Bottom line: the failures of those at the bottom end — and I say this with heartfelt apologies (but no remorse) even about the ones who give it an honest effort but still struggle — should not carry a bill that is paid for by those at the top end. Those who excel should not be hindered by those who don’t. Period.


September 23rd, 2008 at 9:45 pm
Unfortunately the number of kids who fail means how much money we get from our government. these kids can’t do their times tables, fractions, percents, or long division and they are in high school. We pass them through to college who spits them back out (for failing the class with a 125)and it the rich peoples fault. Education is not as good as it once was. the famous saying “if it aint broke then don’t try to fix it” ring so loud in our schools today.
September 23rd, 2008 at 9:47 pm
That is 12% not 125
September 24th, 2008 at 11:02 am
This is just another example of a breakdown in governing, unfortunately. The general concept of the No Child Left Behind Act is a noble one, but the practice has been flawed from the start. Sadly, there are just some kids who will be unreachable. In discussion with another teacher Monday night, the simple idea came up of removing the failing kids from the curriculum and placing them in an alternative curriculum more suited for their current level of learning. Not so much remedial learning, which is considered insulting by the kids who just don’t understand rather than simply not wanting to, but more of a “targeted learning” environment where each kid spends more time under directed instruction.

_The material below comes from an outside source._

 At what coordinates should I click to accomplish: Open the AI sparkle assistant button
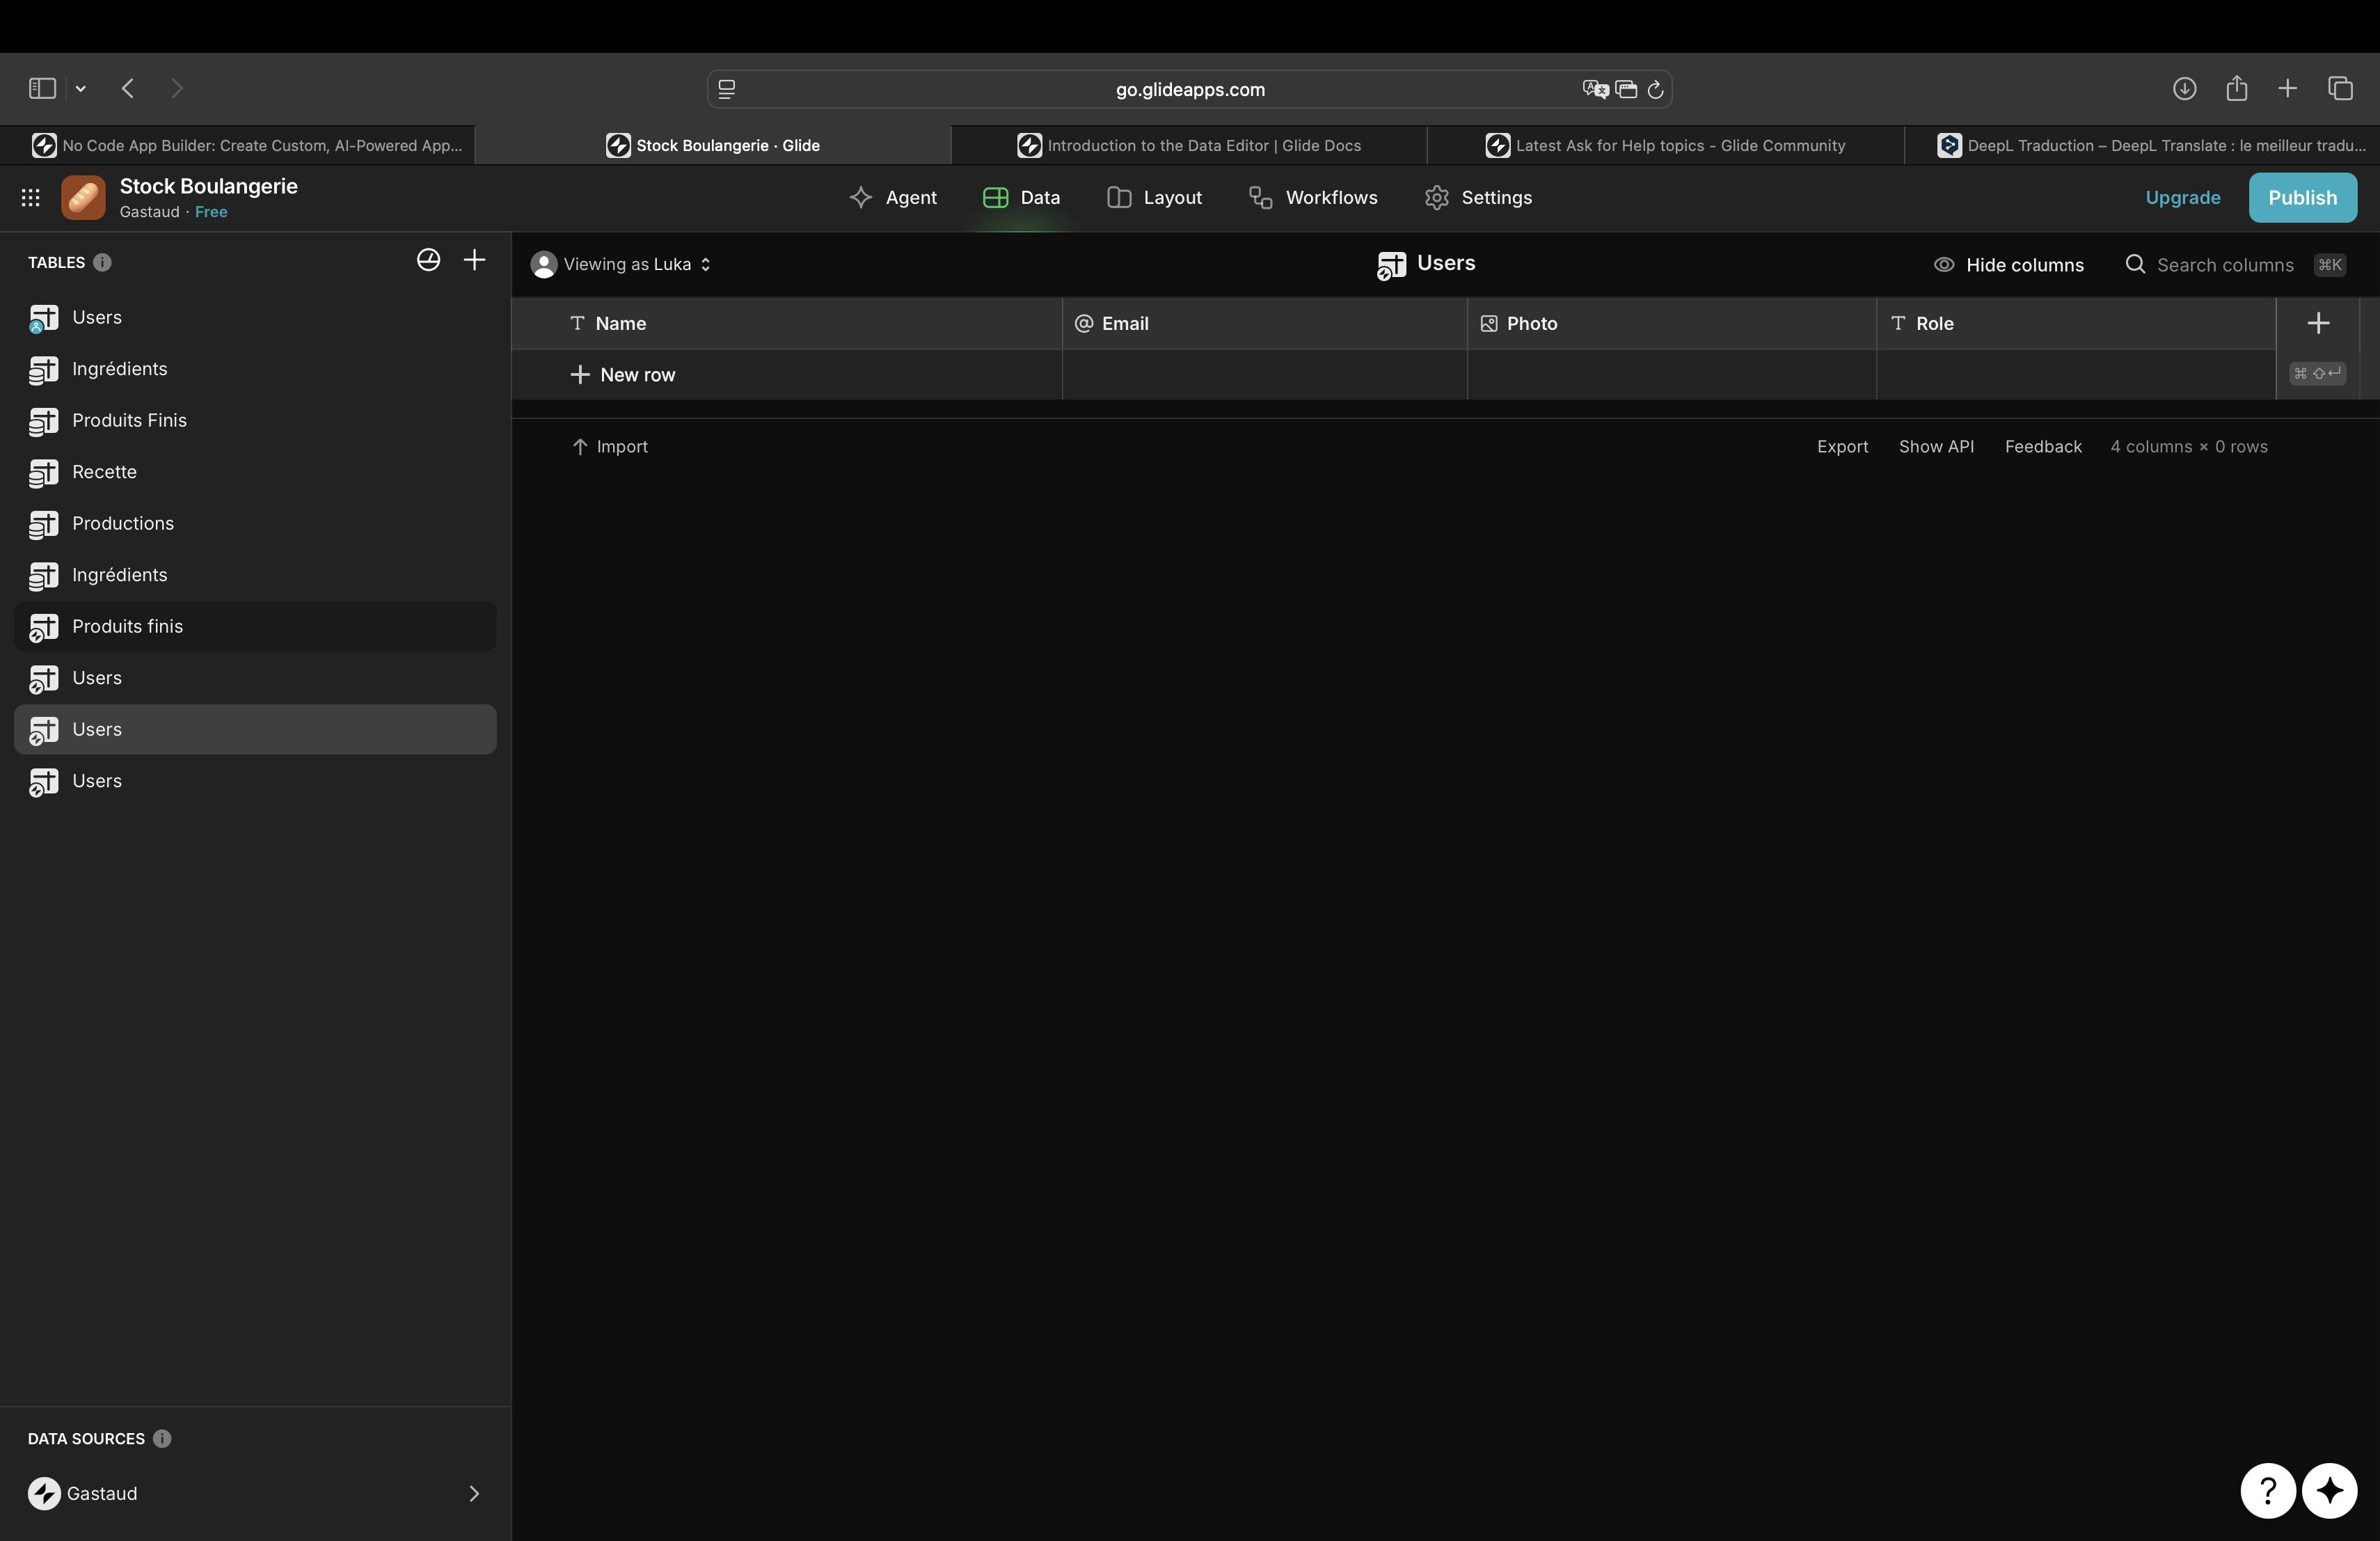coord(2329,1490)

It’s expensive, I know. But there are 500 government programs that can be either scaled back or eliminated entirely without hurting society one little bit. And that’s what should be done to improve education in this country. A child who is failing honestly should not be either left behind or “pushed through regardless” simply because of money. We’re mortgaging our nation’s own future to the lowest bidder if we continue to attempt to build a workforce out of poorly educated students. I commend our educators across the board and have more respect for their job than any other job except the military. I don’t blame educators, I blame the state and federal governments for paying more attention to pet projects than to the education of future generations.

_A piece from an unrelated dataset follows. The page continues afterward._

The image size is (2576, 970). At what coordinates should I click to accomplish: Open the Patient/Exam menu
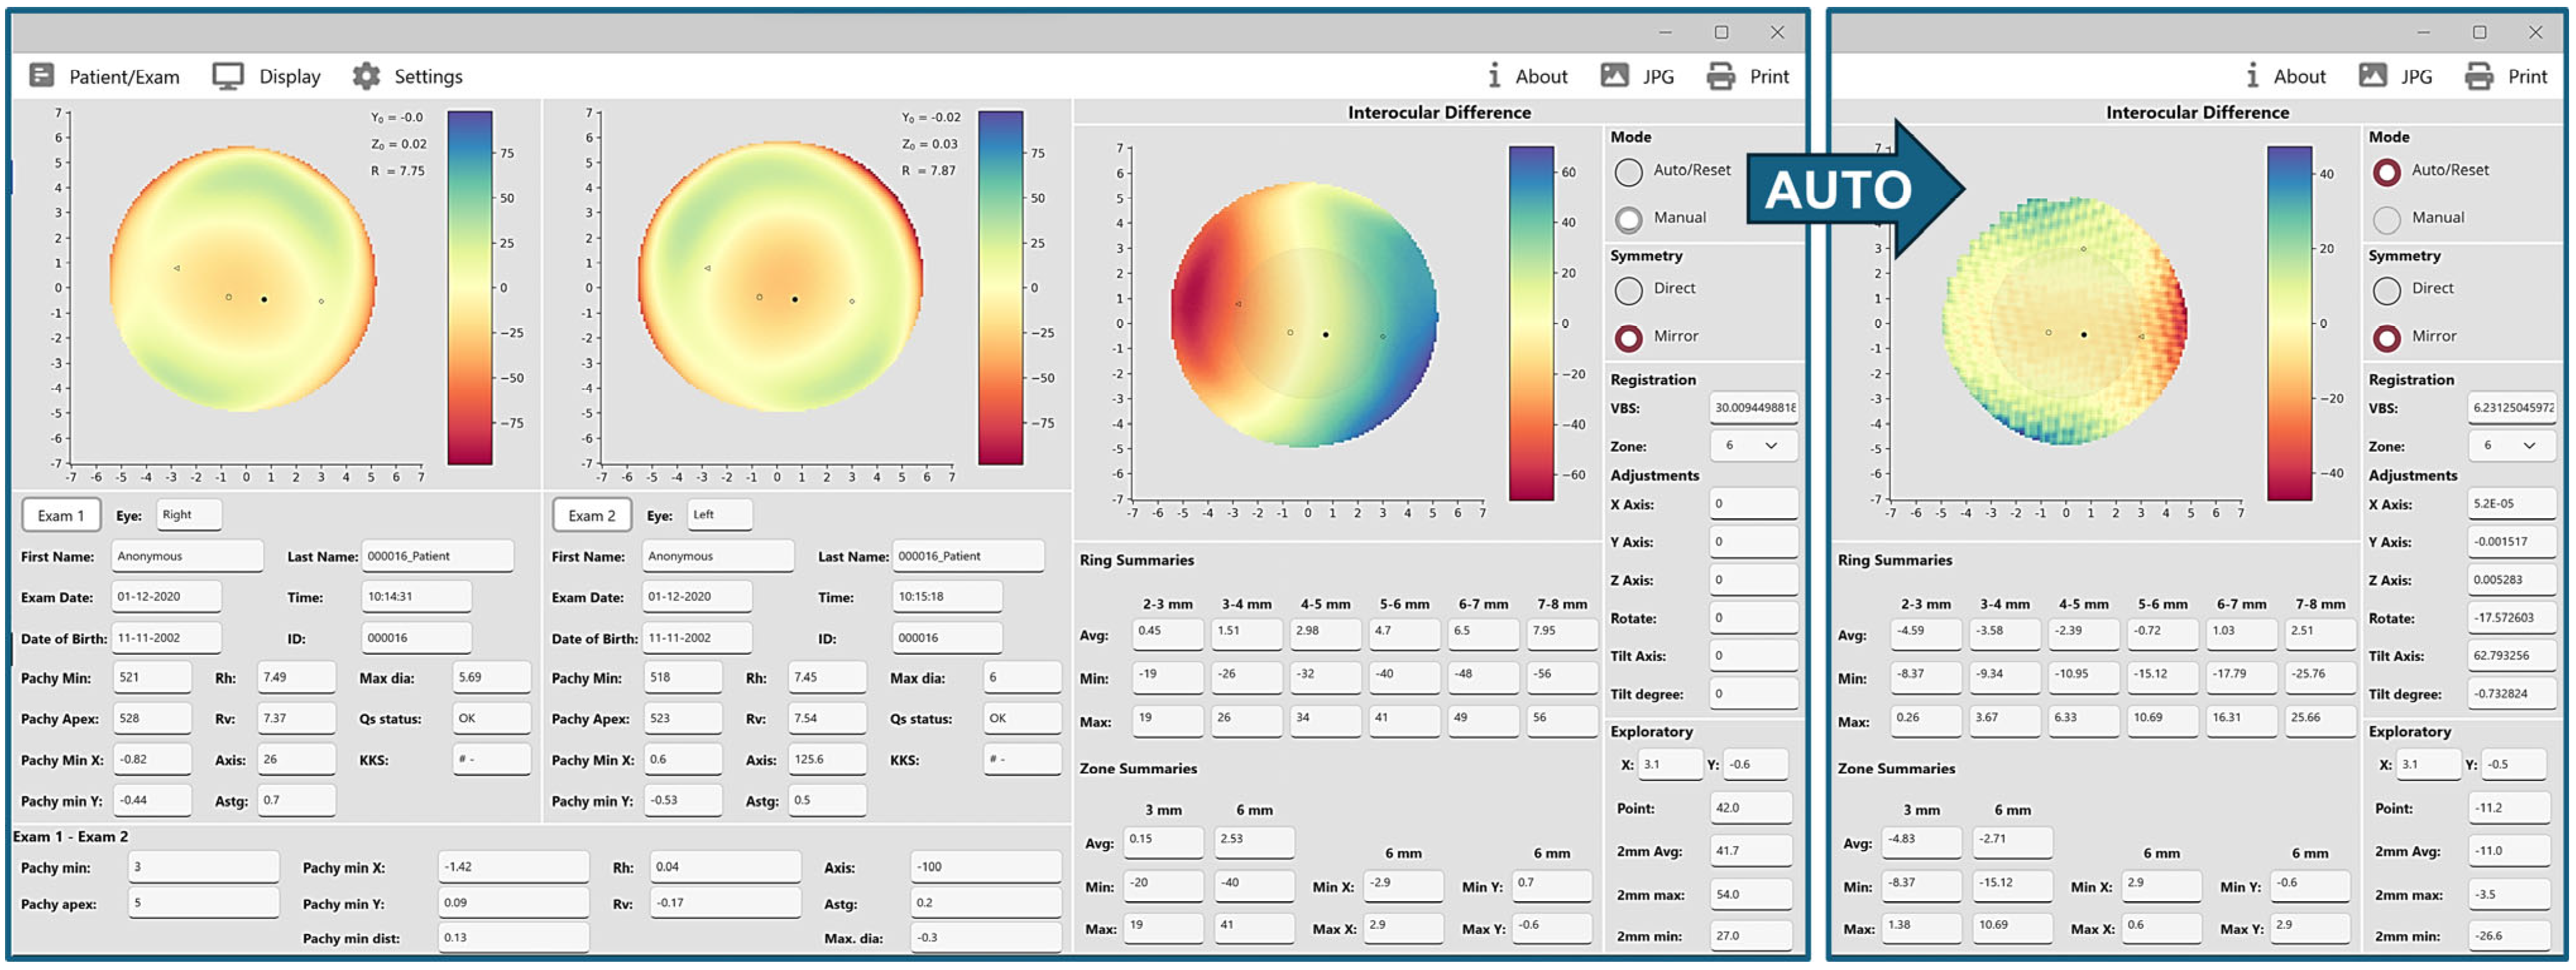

September 27th, 2008 at 11:03 pm
All I can say Mike is AMEN. If there were more people in this world with the same school of thought(no pun intended) we’d get a lot more done for this country. The curriculum in our school districts is ridiculous, they’ve dumbed down every subject to accommodate those who can’t bother beyond the classroom(if they can even bother in the classroom at all). We give trophies, awards, and pats on the back so the we can make everyone “feel good”. They don’t even keep score in little league because we don’t want anyone to feel bad and “take the fun out of the game”. When I grew up and you failed a class, you lost privileges, when you lost the game, your coach yelled at you. I’m not seeing a therapist for my failures in college and I don’t have violent panic attacks when I walk by a soccer field. We lived, we learned(again with the puns) and we moved on. When did all these parents give up all responsibility and when did these kids become such wussies?